The line between virtual reality and the real world has been blurred even more with Intel's Project Alloy, a headset that marries the two to allow users to invent their world.
Intel CEO Brian Krzanich showed off the headset Tuesday at the start of the Intel Developer Forum in San Francisco.
"Merged reality will be one of those fundamental shifts that is going to redefine how we work, how we are entertained and how we communicate," Krzanich said.
Intel's RealSense technology is built into the all-in-one headset, allowing it to recognize where a person is at all times and what they're doing with their hands, which can act as controllers.

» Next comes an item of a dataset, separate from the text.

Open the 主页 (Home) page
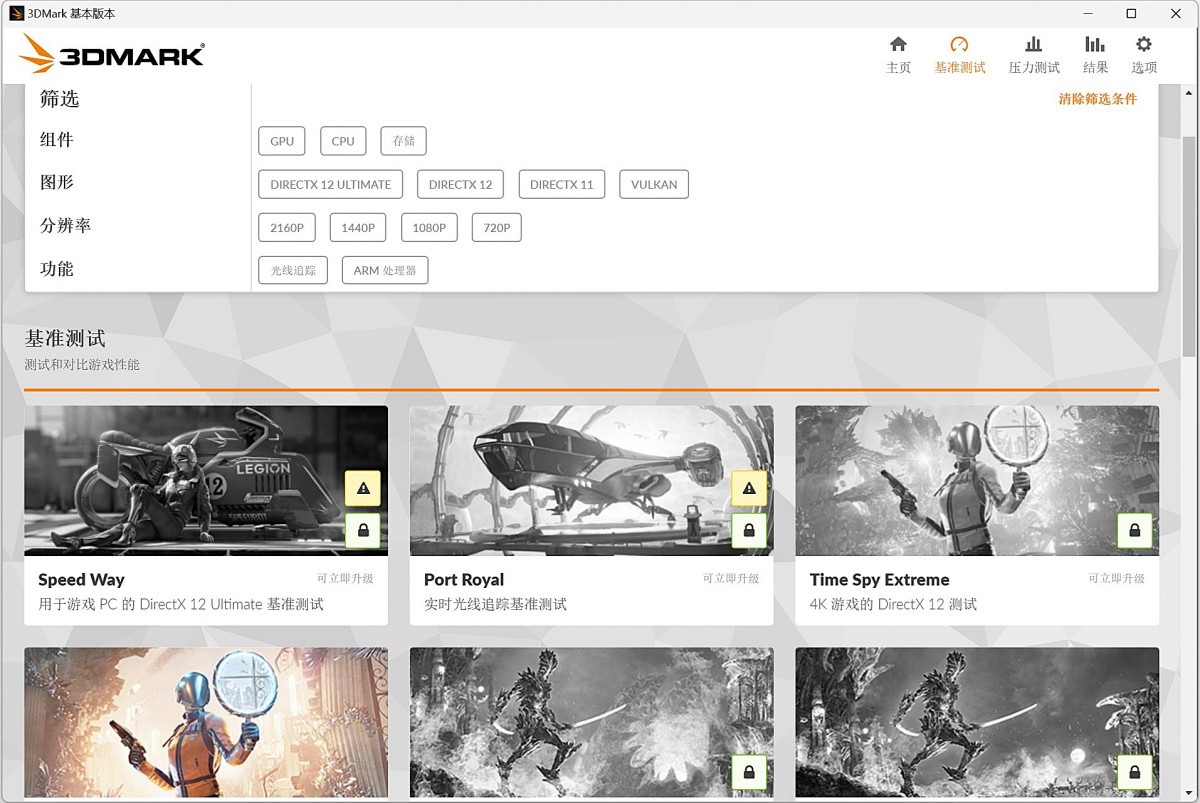 tap(898, 55)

A demonstration onstage at the Moscone Center showed how a user could move around their home, unencumbered by a cord and dodging any obstacles in their way.
"It doesn't feel very virtual when you're tied to a confined space," Krzanich said.
The merged reality concept was demonstrated with the person using a physical dollar bill to carve a virtual piece of gold spinning on a virtual pottery wheel.
"Gaming is going to be amazing. Imagine you could turn your entire house into a level of a game, and you're not walking into walls because you have a camera element to it and you're actually using your hands not a VR controller," Patrick Moorhead, an analyst at Moor Insights & Strategy told NBC News at the event.
Project Alloy will be open source, allowing developers to first get their hands on the technology and create new experiences.
Terry Myerson, executive vice president of Microsoft's Windows and Devices group, joined Krzanich onstage to announce Project Alloy will run on Windows Holographic, Microsoft's platform for its HoloLens mixed reality eyewear.
Myerson said Windows Holographic would be released to mainstream Windows 10 devices next year. Myerson said the experience will bring a new experience for multitasking in mixed reality.